The crypto trading and investment firm estimated that AI agents settled over $73 million across about 176 million transactions on blockchain rails between May 2025 and April 2026.
The amounts remain insignificant compared to traditional financing (TradFi). Visa, for example, alone processes $14.5 trillion annually. But the significance lies less in the overall US dollar value and more in how fast the infrastructure stack is forming, the report argued. Global firms such as Coinbase (COIN), Stripe, Google (GOOG) and Visa (V) all rolled out competing systems for machine-to-machine payments.
The broader idea behind agent payments is that software increasingly consumes digital services autonomously rather than through human-managed subscriptions and accounts.
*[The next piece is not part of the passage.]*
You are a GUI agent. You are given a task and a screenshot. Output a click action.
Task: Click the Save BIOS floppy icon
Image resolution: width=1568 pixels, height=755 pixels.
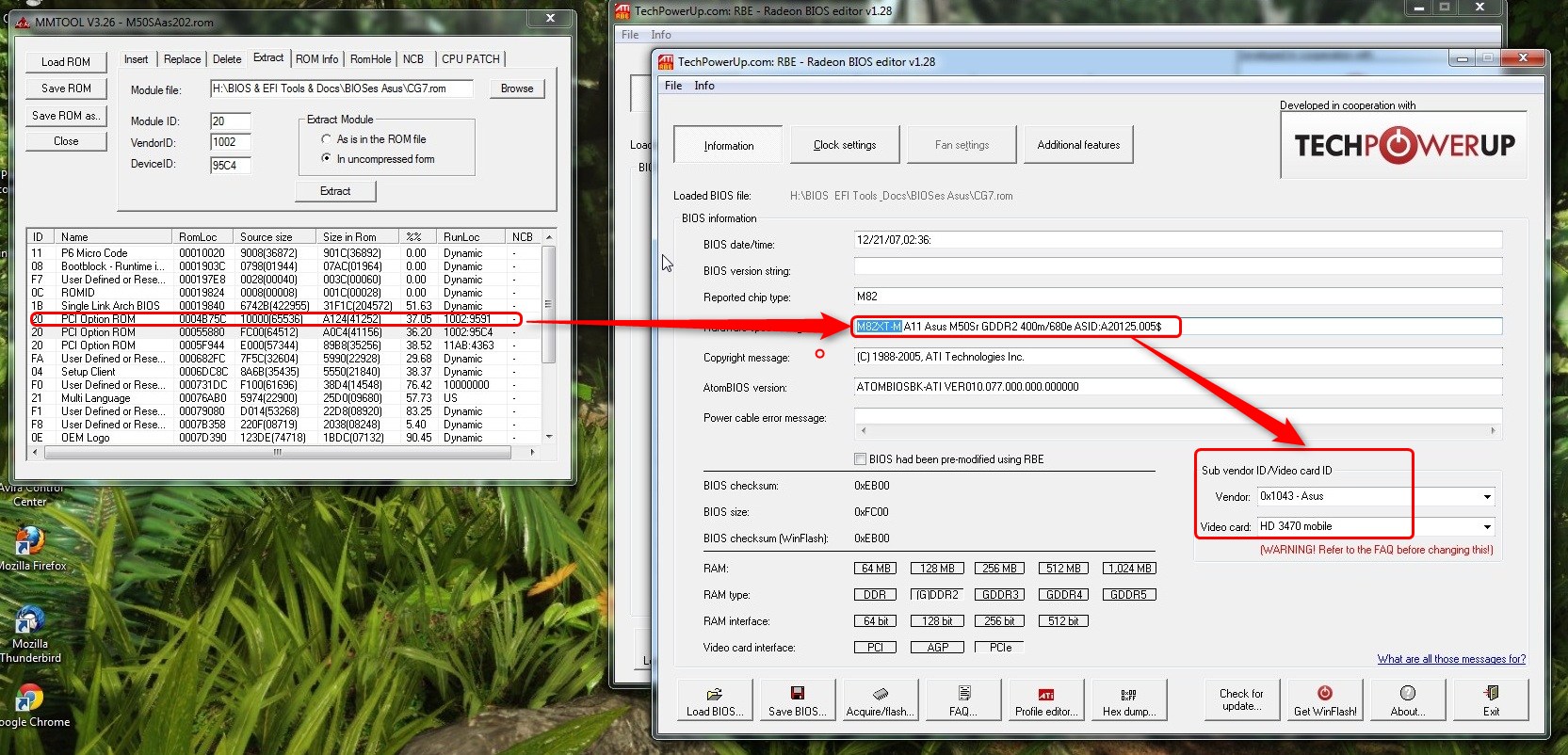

For example, an AI trading agent could continuously purchase market data, cloud computing or AI-generated analytics in small intervals throughout the day without a human manually authorizing each payment.
That potential is driving ambitious forecasts for how big the agent payments sector could grow. Gartner projects that AI agents could mediate $15 trillion in purchases by 2028, while McKinsey estimates retail sales could reach $3 trillion-$5 trillion by 2030, according to the Keyrock report.
Those projections imply growth rates even faster than stablecoins experienced during their breakout years, the report said, but said the pace of infrastructure deployment already signals the market is moving beyond its experimentation phase.
Coinbase’s x402 protocol has emerged as one of the leading crypto-native systems. The protocol allows AI agents to pay directly with USDC for services such as blockchain analytics or cloud infrastructure without creating accounts or subscriptions.
Stripe, with its Tempo blockchain, launched a competing framework called Machine Payments Protocol (MPP), while Google introduced AP2, a system focused on delegated spending authorization for AI agents. Visa has expanded its card network with tokenized credentials designed for AI-powered commerce.
Cryptostrips and stablecoins are emerging as the settlement layer of choice, and the economics help explain why.
About 76% of agent transactions, according to the report, fall below the flat 30-cent fee common to card payments. Most payments ranged between one and 10 cents, making traditional rails impractical for automated software agents buying data, AI inference or API access. Meanwhile, stablecoin settlement on some blockchains like Base and Tempo costs fractions of a cent.
Currently, 98.6% of machine payments are settled in USDC, the stablecoin issued by Circle (CRCL). It strengthens Circle’s position in crypto payments, but also introduces the risk of concentration, creating dependence on a single issuer.
Regulation can be a source of limitation to growth. MiCA in Europe, the US GENIUS Act and the EU AI Act are all expected to enter into force around mid-2026, but none of them directly address autonomous machine-to-machine transactions or issues around liability and agent identity, the report noted.